Bao Mingxin also made a special elaboration on this issue in his book "Chinese Cheongsam": "Regarding the cheongsam as the robe of the banner man or the robe of the banner girl, although it seems to be insignificant, Wrong, but it is unavoidable that the connotation of cheongsam is much richer than the robe of the bannermen or the robe of the flag girl. In a broad sense, it can be said that the cheongsam has experienced the robe of the flag girl in the Qing Dynasty, the new cheongsam of the Republic of China and the contemporary fashion cheongsam. Of the three periods of development, the new cheongsam during the Republic of China is the most typical and important. In a narrow sense, cheongsam is the cheongsam of the Republic of China. Of course, it can also include cheongsam that basically maintains the characteristics of the cheongsam of the Republic of China. ”
Bian Xiangyang said in his article "On the Popular Origin of Cheongsam": "The so-called 'cheongsam' refers to a piece of clothing (One-Piece Dress) that is attached to the dress.
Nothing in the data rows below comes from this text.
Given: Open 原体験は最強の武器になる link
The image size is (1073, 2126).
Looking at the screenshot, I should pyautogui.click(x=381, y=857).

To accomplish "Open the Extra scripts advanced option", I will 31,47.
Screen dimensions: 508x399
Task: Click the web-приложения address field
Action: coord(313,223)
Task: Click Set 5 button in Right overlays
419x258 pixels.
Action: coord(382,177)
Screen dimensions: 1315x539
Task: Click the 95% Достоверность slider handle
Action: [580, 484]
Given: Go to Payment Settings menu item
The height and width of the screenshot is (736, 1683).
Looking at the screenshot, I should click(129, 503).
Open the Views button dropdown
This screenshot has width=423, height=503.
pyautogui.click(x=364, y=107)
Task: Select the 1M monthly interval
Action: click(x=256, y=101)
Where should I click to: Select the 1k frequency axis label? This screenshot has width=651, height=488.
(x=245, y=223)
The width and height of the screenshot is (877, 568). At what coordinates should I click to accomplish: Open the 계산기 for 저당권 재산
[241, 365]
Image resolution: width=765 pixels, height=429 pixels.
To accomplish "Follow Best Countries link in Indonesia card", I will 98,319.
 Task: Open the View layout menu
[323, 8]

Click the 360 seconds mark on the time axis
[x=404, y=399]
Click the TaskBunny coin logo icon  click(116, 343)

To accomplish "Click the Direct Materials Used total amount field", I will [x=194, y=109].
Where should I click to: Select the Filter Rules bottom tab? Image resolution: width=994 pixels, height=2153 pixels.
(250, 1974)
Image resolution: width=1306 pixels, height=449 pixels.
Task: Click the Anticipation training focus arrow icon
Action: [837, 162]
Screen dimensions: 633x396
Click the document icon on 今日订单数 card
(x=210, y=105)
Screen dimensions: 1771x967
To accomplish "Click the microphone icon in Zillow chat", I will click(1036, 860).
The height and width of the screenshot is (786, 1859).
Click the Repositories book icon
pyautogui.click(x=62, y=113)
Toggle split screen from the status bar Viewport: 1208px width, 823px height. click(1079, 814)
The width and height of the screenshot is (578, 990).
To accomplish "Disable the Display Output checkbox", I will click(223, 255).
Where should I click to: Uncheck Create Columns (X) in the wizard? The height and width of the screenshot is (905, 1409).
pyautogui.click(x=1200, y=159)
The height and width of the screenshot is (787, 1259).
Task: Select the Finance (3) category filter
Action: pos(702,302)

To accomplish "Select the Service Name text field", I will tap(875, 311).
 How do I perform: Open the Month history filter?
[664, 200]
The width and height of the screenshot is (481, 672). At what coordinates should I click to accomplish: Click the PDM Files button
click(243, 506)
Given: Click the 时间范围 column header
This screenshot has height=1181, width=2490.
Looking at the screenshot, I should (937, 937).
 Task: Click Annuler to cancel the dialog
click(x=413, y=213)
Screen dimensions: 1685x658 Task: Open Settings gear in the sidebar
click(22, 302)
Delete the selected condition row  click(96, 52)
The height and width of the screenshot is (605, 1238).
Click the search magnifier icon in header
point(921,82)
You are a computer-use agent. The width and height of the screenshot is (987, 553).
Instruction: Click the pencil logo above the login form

At the same time, it must have all or part of the following typical appearances: Symptoms: open or semi-open placket form on the right lapel, details of the stand-up collar and side slits, single piece of fabric, and flat cutting of the body and sleeves, etc. Although some people think that cheongsam includes Qing Dynasty flag dress. robes and robes worn by women during the Republic of China, but cheongsam in the usual sense generally refers to a style of women's clothing after the Republic of China in the 20th century."
There were also many articles about the concept of "cheongsam" in magazines during the Republic of China. For example, in the 1937 "Modern Family" magazine, an author signed by Chang Yan wrote in the article "The Evolution of Women's Cheongsam in the Past Fifteen Years": "What is a cheongsam can be said to be an evolution of Chinese women in the new era after the Republic of China. A new product, it can also be said that it is a coat that Chinese women imitated from the clothing styles of former Qing banner women.